* _GOAL_: Copy the records below line for line, leaving out the pictures.

* * *

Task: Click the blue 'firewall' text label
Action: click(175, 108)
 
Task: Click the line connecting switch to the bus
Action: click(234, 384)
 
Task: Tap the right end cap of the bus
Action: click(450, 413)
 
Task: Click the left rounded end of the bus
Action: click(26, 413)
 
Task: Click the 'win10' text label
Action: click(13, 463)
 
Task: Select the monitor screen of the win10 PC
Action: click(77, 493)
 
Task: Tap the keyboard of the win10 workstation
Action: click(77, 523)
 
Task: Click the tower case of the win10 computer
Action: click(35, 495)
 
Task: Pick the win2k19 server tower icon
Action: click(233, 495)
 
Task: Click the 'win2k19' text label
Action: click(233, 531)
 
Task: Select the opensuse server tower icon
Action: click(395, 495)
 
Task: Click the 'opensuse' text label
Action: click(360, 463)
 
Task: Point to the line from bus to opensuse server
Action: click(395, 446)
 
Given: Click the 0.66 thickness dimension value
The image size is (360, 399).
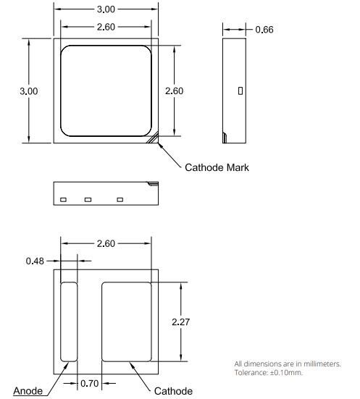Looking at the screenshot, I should pos(264,30).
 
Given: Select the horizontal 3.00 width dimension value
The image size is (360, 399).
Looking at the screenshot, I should pos(105,10).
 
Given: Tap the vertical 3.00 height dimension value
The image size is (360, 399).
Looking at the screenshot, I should pos(29,91).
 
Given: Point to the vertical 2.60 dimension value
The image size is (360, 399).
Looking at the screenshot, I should pos(175,91).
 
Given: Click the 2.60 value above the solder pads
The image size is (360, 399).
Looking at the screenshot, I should pos(106,243).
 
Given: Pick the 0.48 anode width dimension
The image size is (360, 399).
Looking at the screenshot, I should pos(35,260).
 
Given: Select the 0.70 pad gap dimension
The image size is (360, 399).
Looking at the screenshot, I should pos(89,383).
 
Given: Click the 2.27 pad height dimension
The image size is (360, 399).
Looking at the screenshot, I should pos(180,322).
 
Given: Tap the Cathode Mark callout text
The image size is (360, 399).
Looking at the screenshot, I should pos(217,167).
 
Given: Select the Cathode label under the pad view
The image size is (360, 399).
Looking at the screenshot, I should pos(174,391).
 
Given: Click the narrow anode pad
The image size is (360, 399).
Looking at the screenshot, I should pos(69,322).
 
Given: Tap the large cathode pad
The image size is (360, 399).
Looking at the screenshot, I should pos(126,322).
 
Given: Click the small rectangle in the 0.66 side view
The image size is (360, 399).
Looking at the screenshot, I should pos(240,91).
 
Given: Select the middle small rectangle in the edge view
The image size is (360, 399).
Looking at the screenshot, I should pos(88,199).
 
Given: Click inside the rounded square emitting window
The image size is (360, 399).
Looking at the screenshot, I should pos(105,91).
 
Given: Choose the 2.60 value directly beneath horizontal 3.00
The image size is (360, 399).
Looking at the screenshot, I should pos(105,27).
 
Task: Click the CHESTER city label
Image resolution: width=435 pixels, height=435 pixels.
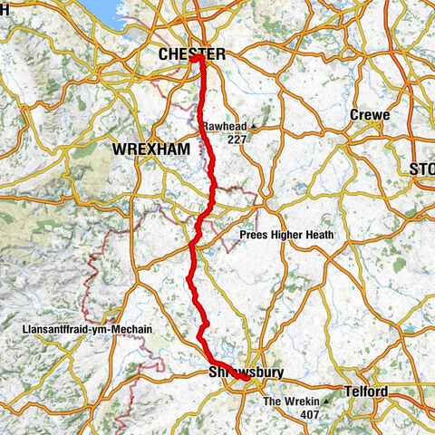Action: tap(191, 55)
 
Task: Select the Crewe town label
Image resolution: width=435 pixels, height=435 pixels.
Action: tap(370, 115)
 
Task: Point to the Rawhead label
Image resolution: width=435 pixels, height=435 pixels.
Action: tap(225, 127)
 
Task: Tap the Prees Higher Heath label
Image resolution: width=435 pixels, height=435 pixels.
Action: tap(286, 235)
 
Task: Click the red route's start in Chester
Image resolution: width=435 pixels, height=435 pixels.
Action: tap(197, 59)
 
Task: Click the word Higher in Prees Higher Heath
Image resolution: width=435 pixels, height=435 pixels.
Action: tap(286, 235)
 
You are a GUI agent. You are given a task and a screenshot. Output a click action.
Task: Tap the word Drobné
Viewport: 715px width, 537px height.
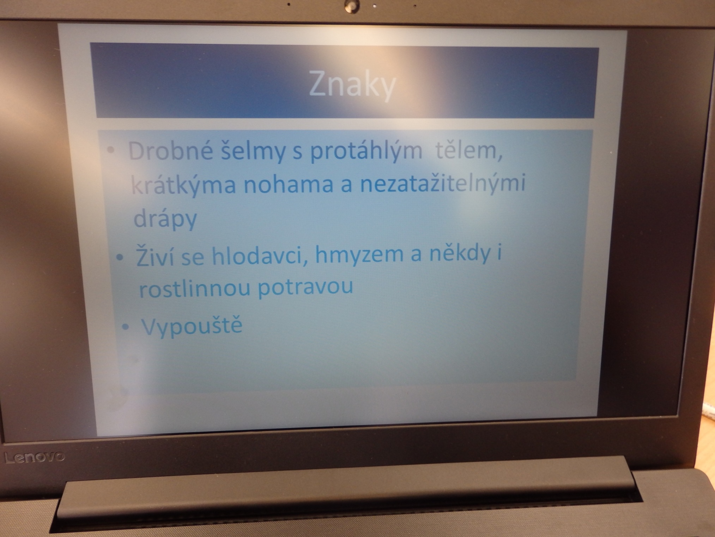coord(170,151)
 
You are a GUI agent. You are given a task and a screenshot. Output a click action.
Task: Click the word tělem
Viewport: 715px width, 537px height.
coord(469,151)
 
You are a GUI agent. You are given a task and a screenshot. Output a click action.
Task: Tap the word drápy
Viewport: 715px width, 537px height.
coord(165,219)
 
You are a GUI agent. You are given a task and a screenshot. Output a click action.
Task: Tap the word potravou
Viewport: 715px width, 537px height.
coord(305,287)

* * *

* _REPLY TO THE EXERCISE_:
Task: Click the blue 'firewall' text label
Action: click(175, 108)
 
Task: Click the line connecting switch to the bus
Action: click(234, 384)
 
Task: Tap the right end cap of the bus
Action: click(450, 413)
 
Task: Click the left rounded end of the bus
Action: click(26, 413)
 
Task: Click the 'win10' text label
Action: click(13, 463)
 
Task: Select the monitor screen of the win10 PC
Action: click(77, 493)
 
Task: Tap the keyboard of the win10 workstation
Action: click(77, 523)
 
Task: Click the tower case of the win10 computer
Action: click(35, 495)
 
Task: Pick the win2k19 server tower icon
Action: click(233, 495)
 
Task: Click the 'win2k19' text label
Action: click(233, 531)
 
Task: Select the opensuse server tower icon
Action: click(395, 495)
 
Task: Click the 'opensuse' text label
Action: click(360, 463)
 
Task: Point to the line from bus to opensuse server
Action: click(395, 446)
 
Given: Click the 0.66 thickness dimension value
The image size is (360, 399).
Looking at the screenshot, I should pos(264,30).
 
Given: Select the horizontal 3.00 width dimension value
The image size is (360, 399).
Looking at the screenshot, I should pos(105,10).
 
Given: Tap the vertical 3.00 height dimension value
The image size is (360, 399).
Looking at the screenshot, I should pos(29,91).
 
Given: Point to the vertical 2.60 dimension value
The image size is (360, 399).
Looking at the screenshot, I should pos(175,91).
 
Given: Click the 2.60 value above the solder pads
The image size is (360, 399).
Looking at the screenshot, I should pos(106,243).
 
Given: Pick the 0.48 anode width dimension
The image size is (360, 399).
Looking at the screenshot, I should pos(35,260).
 
Given: Select the 0.70 pad gap dimension
The image size is (360, 399).
Looking at the screenshot, I should pos(89,383).
 
Given: Click the 2.27 pad height dimension
The image size is (360, 399).
Looking at the screenshot, I should pos(180,322).
 
Given: Tap the Cathode Mark callout text
The image size is (360, 399).
Looking at the screenshot, I should pos(217,167).
 
Given: Select the Cathode label under the pad view
The image size is (360, 399).
Looking at the screenshot, I should pos(174,391).
 
Given: Click the narrow anode pad
The image size is (360, 399).
Looking at the screenshot, I should pos(69,322).
 
Given: Tap the large cathode pad
The image size is (360, 399).
Looking at the screenshot, I should pos(126,322).
 
Given: Click the small rectangle in the 0.66 side view
The image size is (360, 399).
Looking at the screenshot, I should pos(240,91).
 
Given: Select the middle small rectangle in the edge view
The image size is (360, 399).
Looking at the screenshot, I should pos(88,199).
 
Given: Click inside the rounded square emitting window
The image size is (360, 399).
Looking at the screenshot, I should pos(105,91).
 
Given: Choose the 2.60 value directly beneath horizontal 3.00
The image size is (360, 399).
Looking at the screenshot, I should pos(105,27).
 
Task: Click the CHESTER city label
Image resolution: width=435 pixels, height=435 pixels.
Action: tap(191, 55)
 
Task: Select the Crewe town label
Image resolution: width=435 pixels, height=435 pixels.
Action: tap(370, 115)
 
Task: Point to the Rawhead label
Image resolution: width=435 pixels, height=435 pixels.
Action: tap(225, 127)
 
Task: Tap the Prees Higher Heath label
Image resolution: width=435 pixels, height=435 pixels.
Action: tap(286, 235)
 
Task: Click the red route's start in Chester
Image resolution: width=435 pixels, height=435 pixels.
Action: tap(197, 59)
 
Task: Click the word Higher in Prees Higher Heath
Image resolution: width=435 pixels, height=435 pixels.
Action: tap(286, 235)
 
You are a GUI agent. You are given a task and a screenshot. Output a click action.
Task: Tap the word Drobné
Viewport: 715px width, 537px height.
coord(170,151)
 
You are a GUI agent. You are given a task and a screenshot. Output a click action.
Task: Click the word tělem
Viewport: 715px width, 537px height.
coord(469,151)
 
You are a GUI agent. You are given a task and a screenshot. Output a click action.
Task: Tap the word drápy
Viewport: 715px width, 537px height.
coord(165,219)
 
You are a GUI agent. You are given a task and a screenshot. Output a click action.
Task: Tap the word potravou
Viewport: 715px width, 537px height.
coord(305,287)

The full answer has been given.